Chronic pain is one of the most prevalent conditions in the U.S. affecting more than 100 million adults, particularly older adults aged 65 years and above. It is also an important public health problem with significant medical, social, and economic consequences. Opioids are currently used over long periods by millions of aging Americans to manage chronic cancer-related and non-cancer-related pain; however, limited knowledge is available on the prevalence, effectiveness, and safety of long-term use of opioids for physicians and patients to select the right dose and formulation of opioid therapy. We propose to (1) investigate the prevalence of long-term opioid use in older adults by underlying disease types, among high risk subpopulations, and across geographic locations; (2) evaluate the relationship between opioid dose, opioid formulation and risk of opioid- related adverse drug events in patients receiving long-term opioid therapy for chronic non-cancer pain (CNCP), therefore providing evidence regarding the safety and tolerability of opioid medications among older people; and (3) evaluate whether the relationship between opioid dose, opioid formulation and opioid-related adverse drug events are moderated by certain age-related factors using the 2013-2015 5% national sample of Medicare administrative claims data. Specifically, we hypothesize that among older adults using long- term opioid therapy: (1) higher doses are associated with increased opioid-related adverse drug events; (2) extended-release/long-acting (ER/LA) opioids are more likely to be associated with opioid- related adverse drug events compared to immediate release (IR) opioids; and (3) certain age-related factors are mediators of the relationship between long-term opioid dose/formulation and the risks of opioid-related adverse drug events. Through two Specific Aims, this proposed research will investigate the prevalence and safety of long-term opioid use among older adults.
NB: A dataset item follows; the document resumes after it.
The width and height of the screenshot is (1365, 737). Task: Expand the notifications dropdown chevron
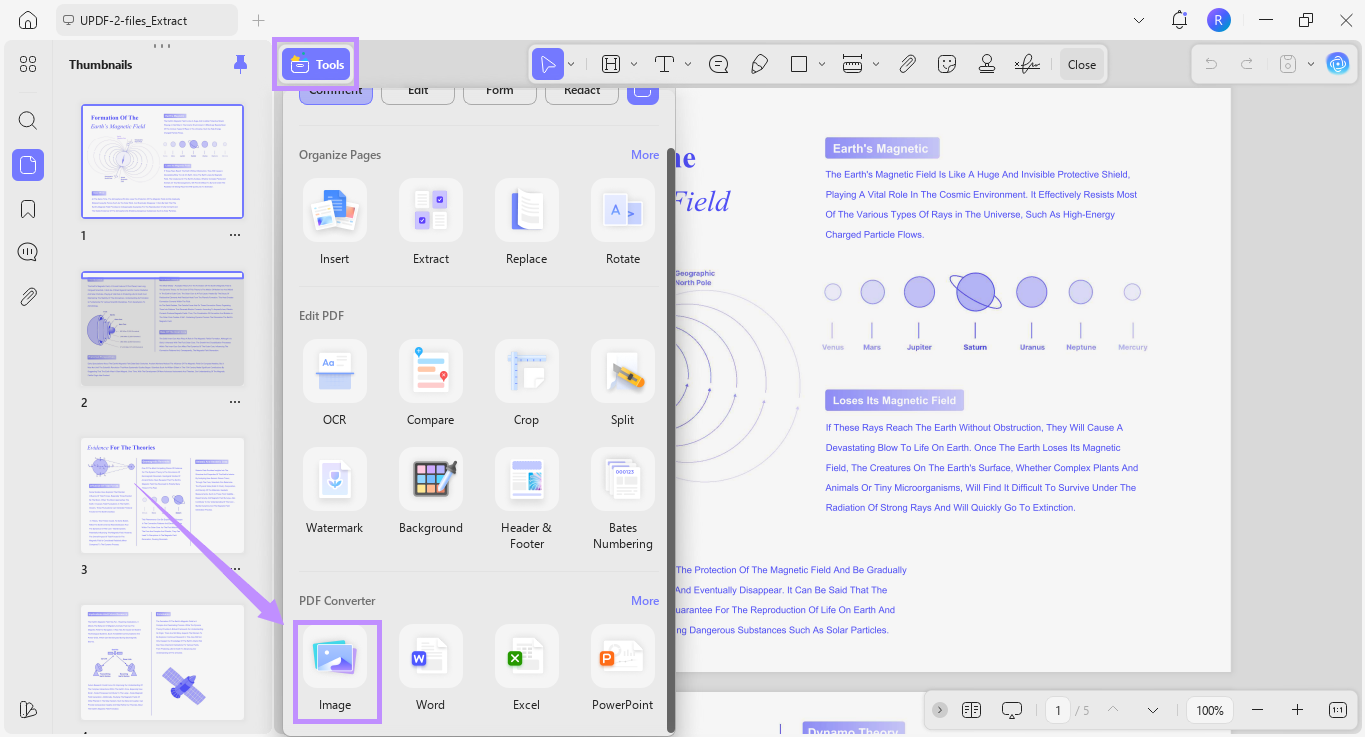click(x=1139, y=19)
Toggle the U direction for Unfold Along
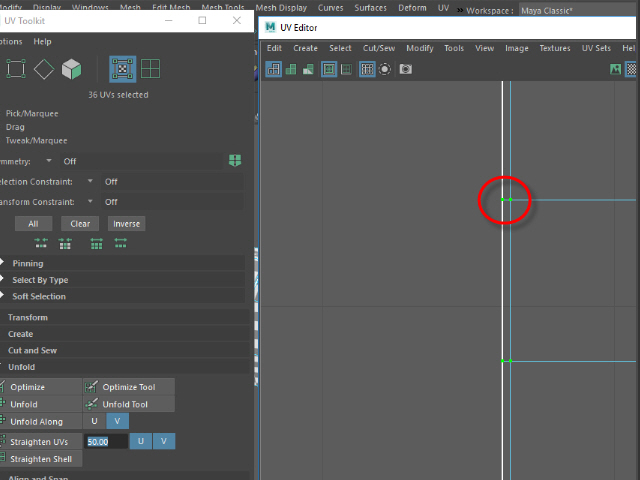Viewport: 640px width, 480px height. click(x=94, y=421)
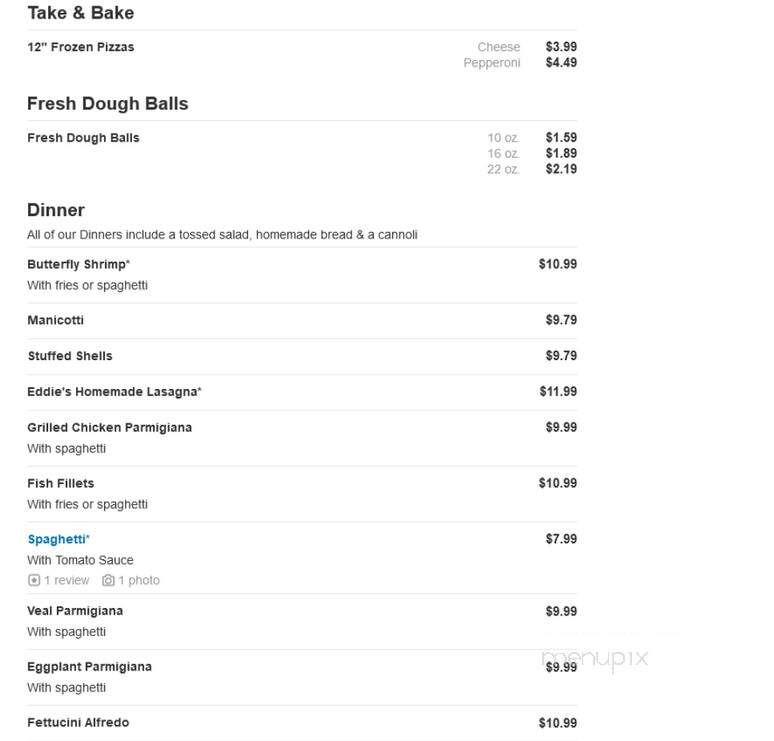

In Specific Aim 1, we will conduct a retrospective cohort study to estimate the prevalence of long-term opioid use among older adults in general, by underlying diseases, among high risk sub-populations, and by state of residence.
In Specific Aim 2, we will conduct a retrospective cohort study to demonstrate that among older adults using long-term opioid therapy higher opioid doses and ER/LA formulations are more likely to be associated with opioid-related adverse drug events compared to lower doses and IR opioid formulation, respectively; and certain age-related factors are moderators of the relationship between long-term opioid dose/formulation and the risks of opioid-related adverse drug events. America is facing a nationwide crisis of prescription opioid diversion, misuse and abuse, and fatal overdoses involving prescription opioids, results from our research will provide the much needed scientific evidence on the epidemiology of opioid use in older adults as well as the benefits and risks of long- term opioid therapy in older adults in general and in subpopulations who might be at higher risk for adverse outcomes.
Chronic pain is one of the most prevalent conditions in the U.S. with significant physical, psychological, and economic consequences. However, evidence regarding the effectiveness and safety of opioid medications for the management of chronic pain is inadequate, especially in the elderly population. The proposed research will study the epidemiology and safety of long-term opioid therapy in older adults in general and in subpopulations potentially at higher risks for adverse outcomes, therefore providing the much needed evidence regarding balancing the benefits and risks of long-term opioid therapy in older adults.